THE PROBLEM
Extract precisely the lines that run from the line containing "Screen dimensions: 1092x1092" to the end of the records below, with both ends included and pictures omitted.

(Stored data entries)
........
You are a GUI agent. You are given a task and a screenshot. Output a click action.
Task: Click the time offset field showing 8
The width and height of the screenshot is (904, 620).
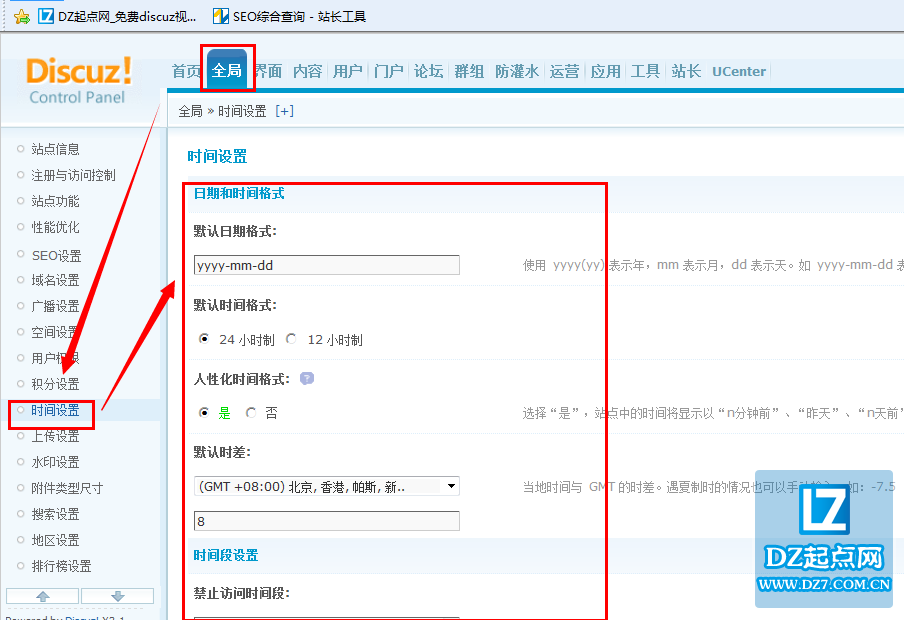(327, 521)
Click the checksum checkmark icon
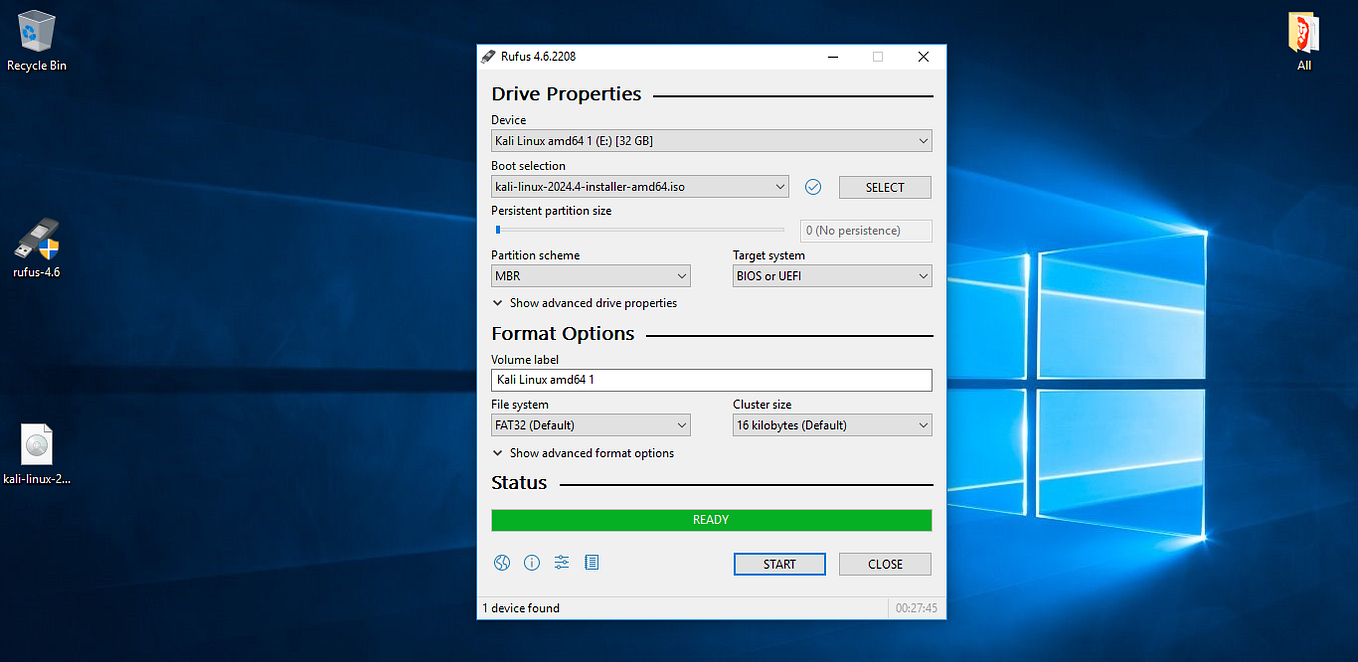This screenshot has height=662, width=1358. coord(813,187)
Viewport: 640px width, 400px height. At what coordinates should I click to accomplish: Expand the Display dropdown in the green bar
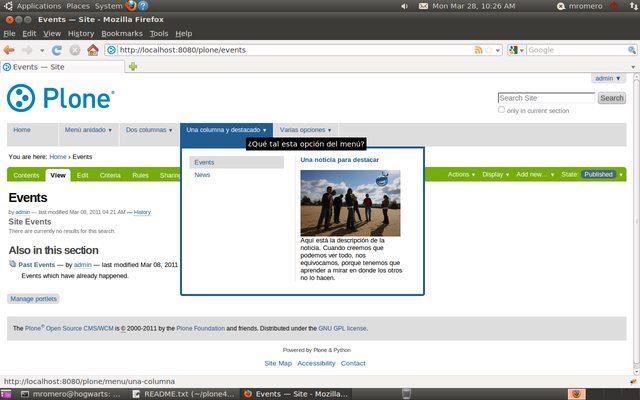495,174
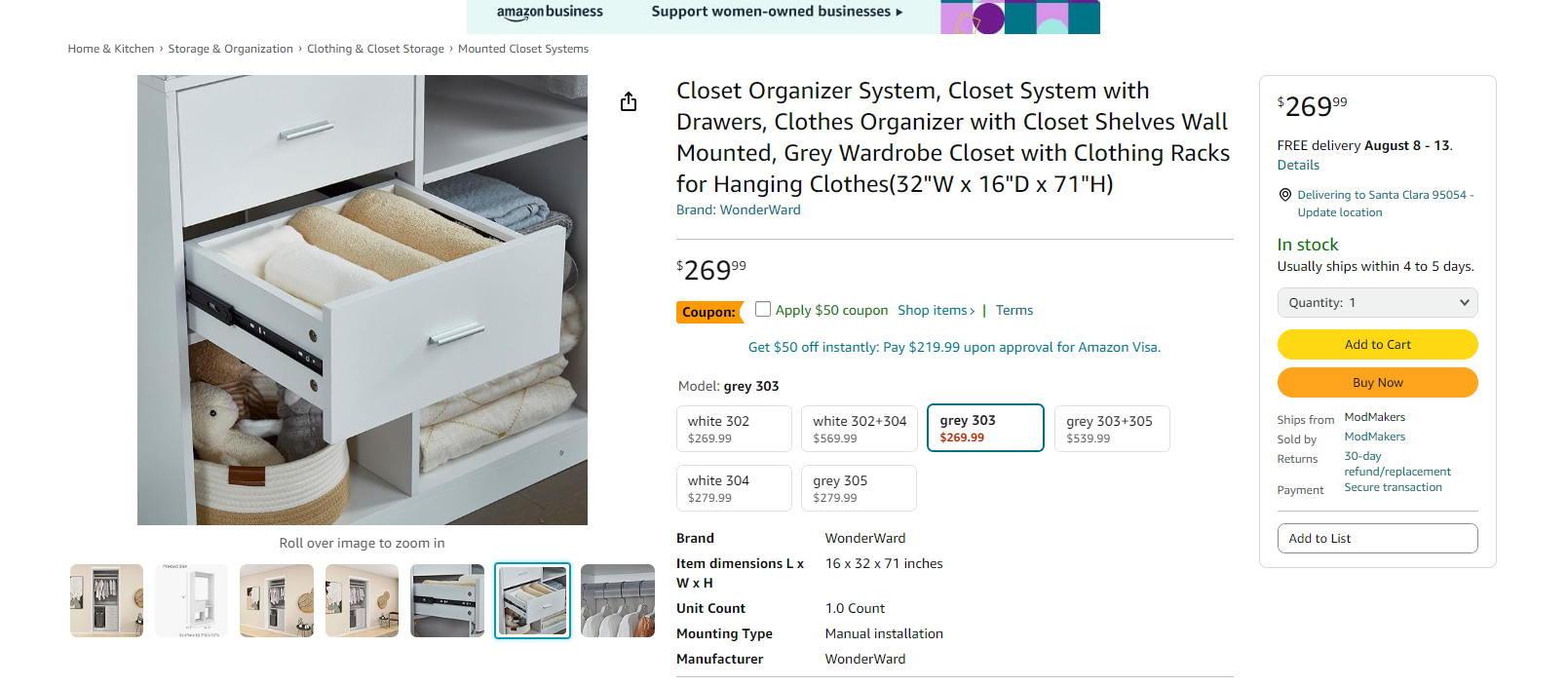This screenshot has width=1568, height=685.
Task: Pick the grey 303+305 bundle option
Action: pyautogui.click(x=1111, y=429)
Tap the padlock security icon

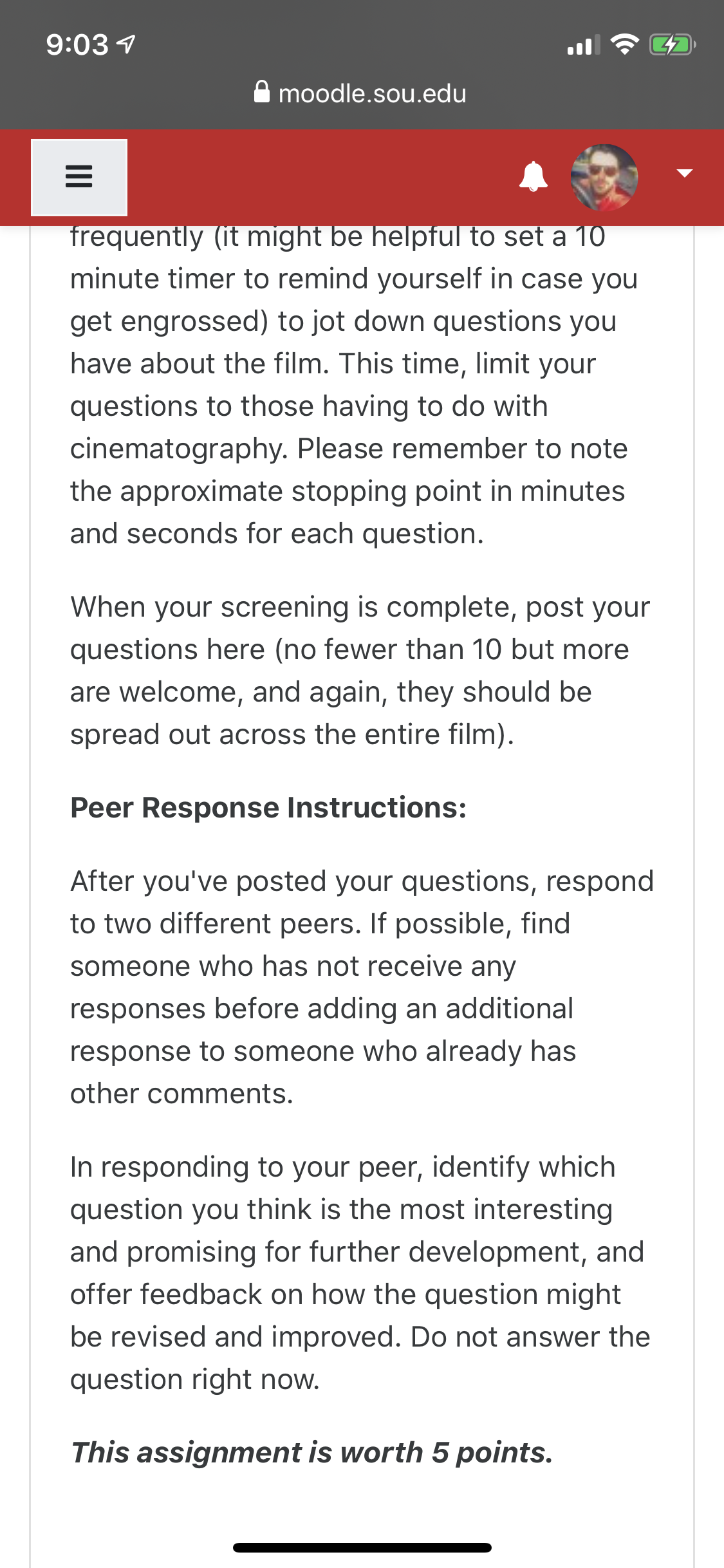261,92
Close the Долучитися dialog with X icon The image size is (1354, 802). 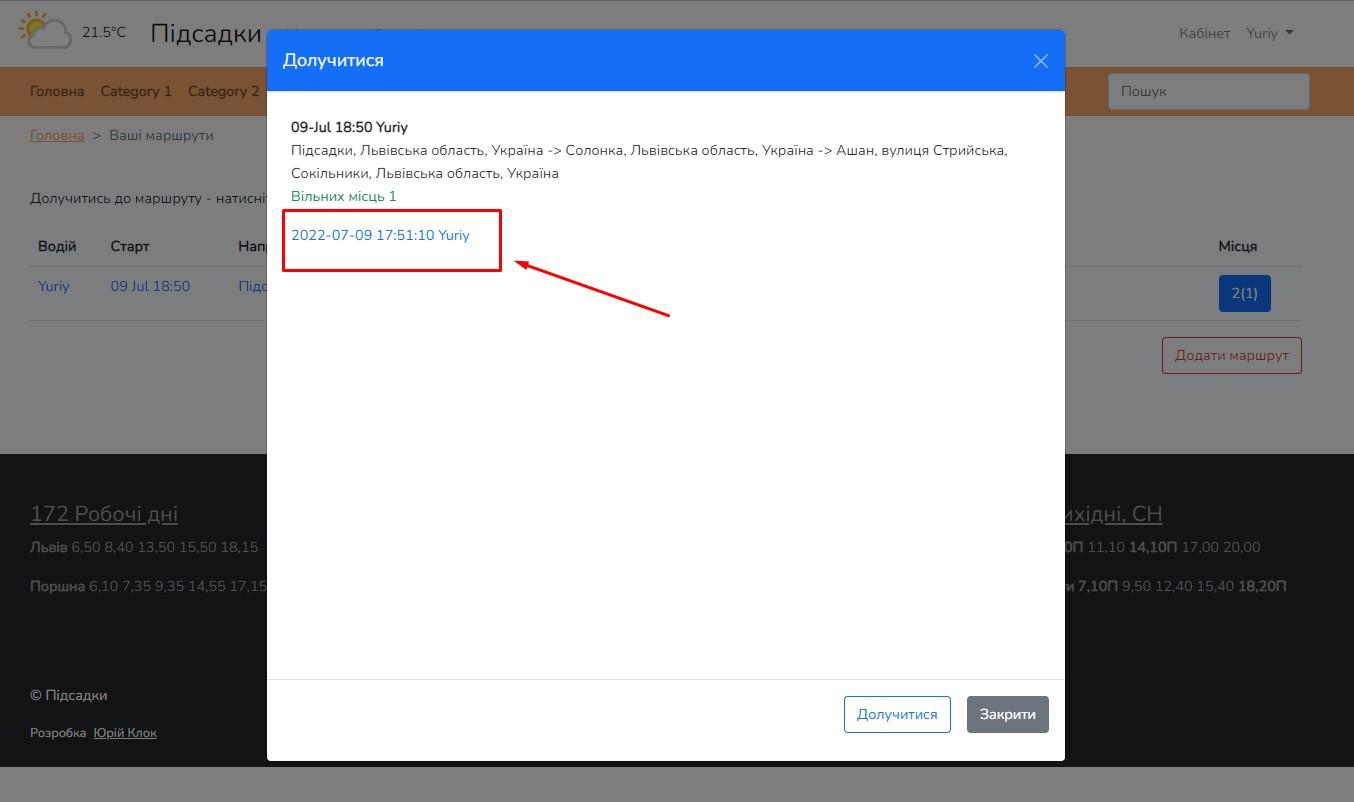click(x=1040, y=61)
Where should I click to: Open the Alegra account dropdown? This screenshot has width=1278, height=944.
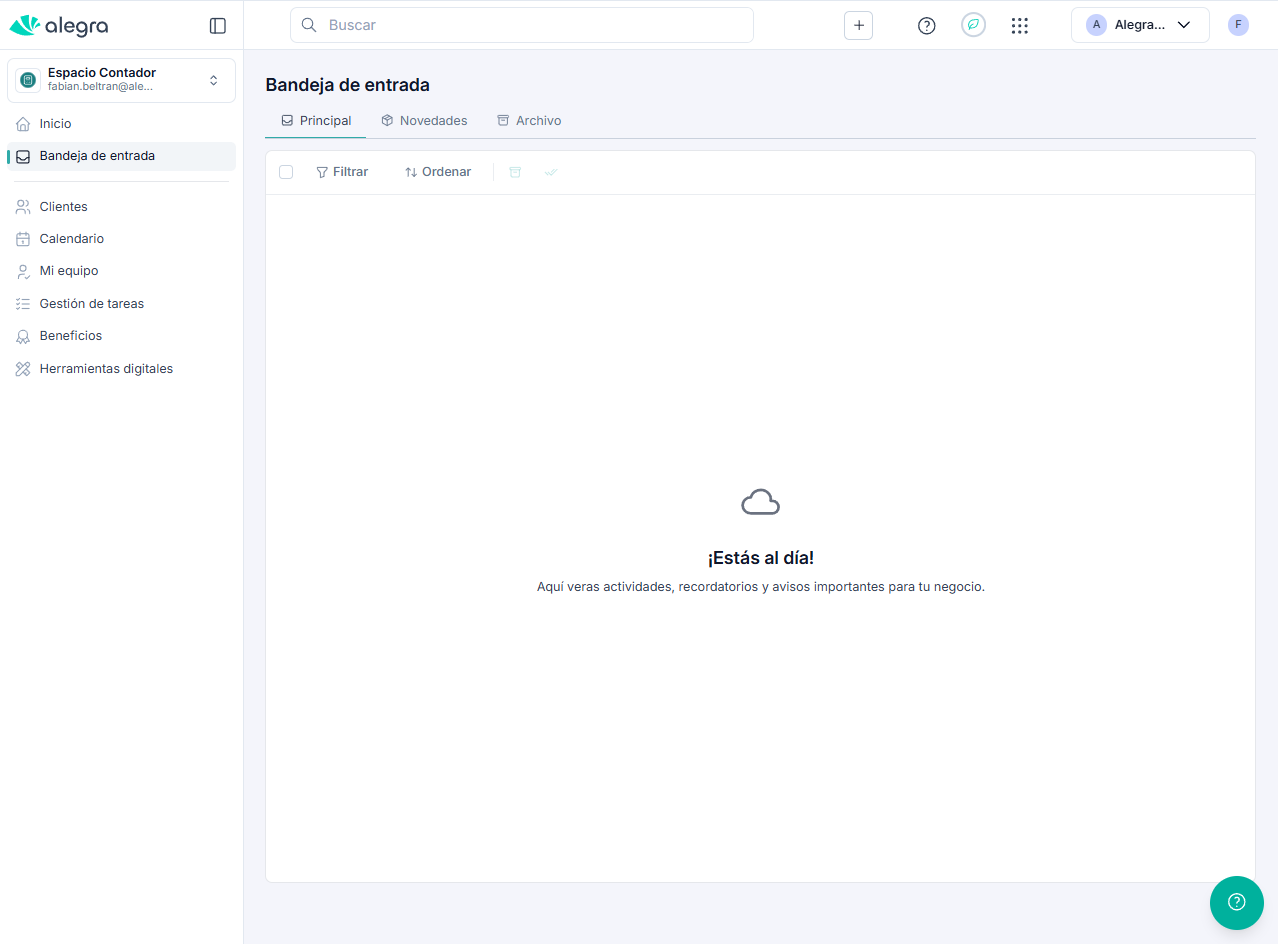[x=1139, y=25]
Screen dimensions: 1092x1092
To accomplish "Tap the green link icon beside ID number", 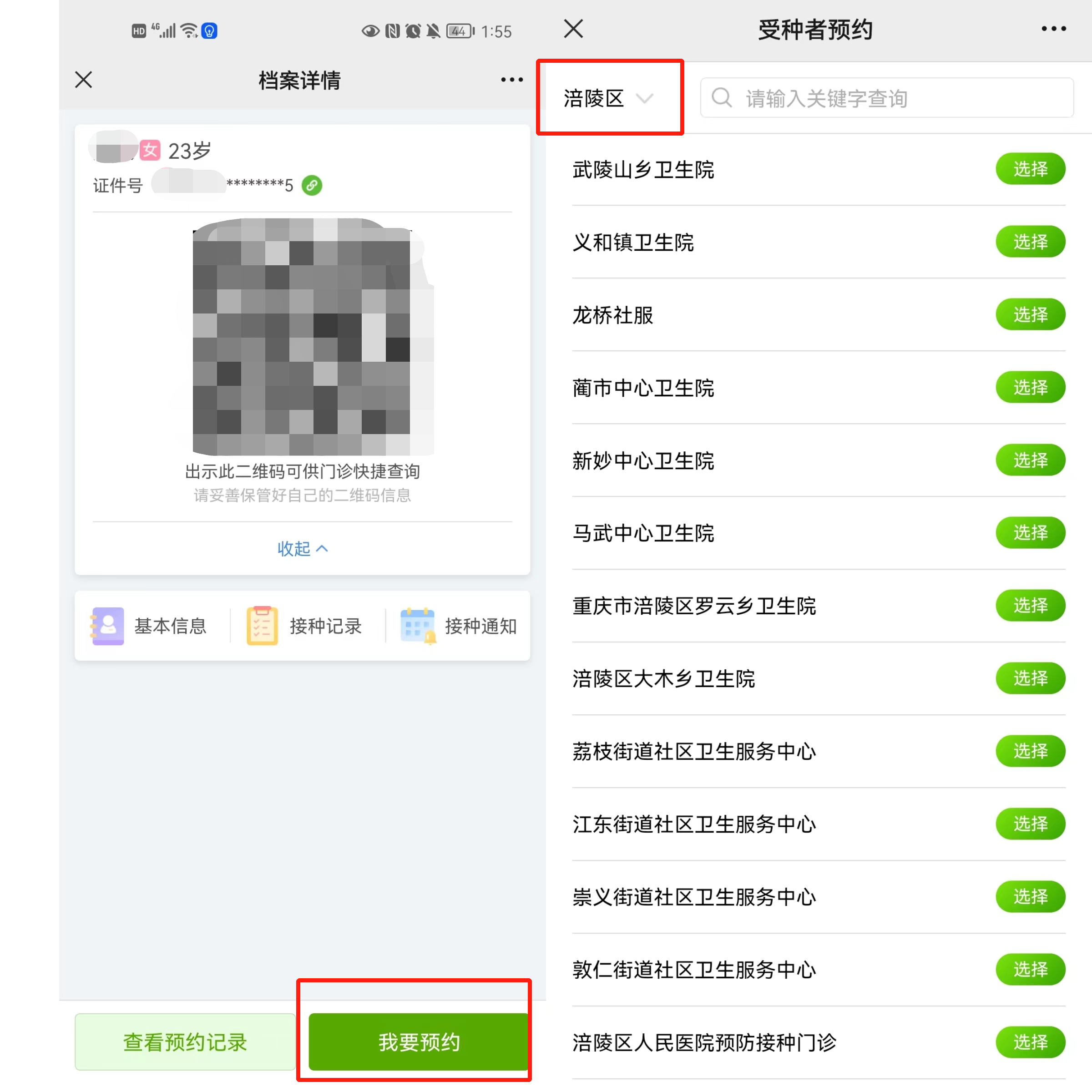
........
RESPONSE
Screen dimensions: 1092x1092
To accomplish "Tap the green link icon beside ID number", 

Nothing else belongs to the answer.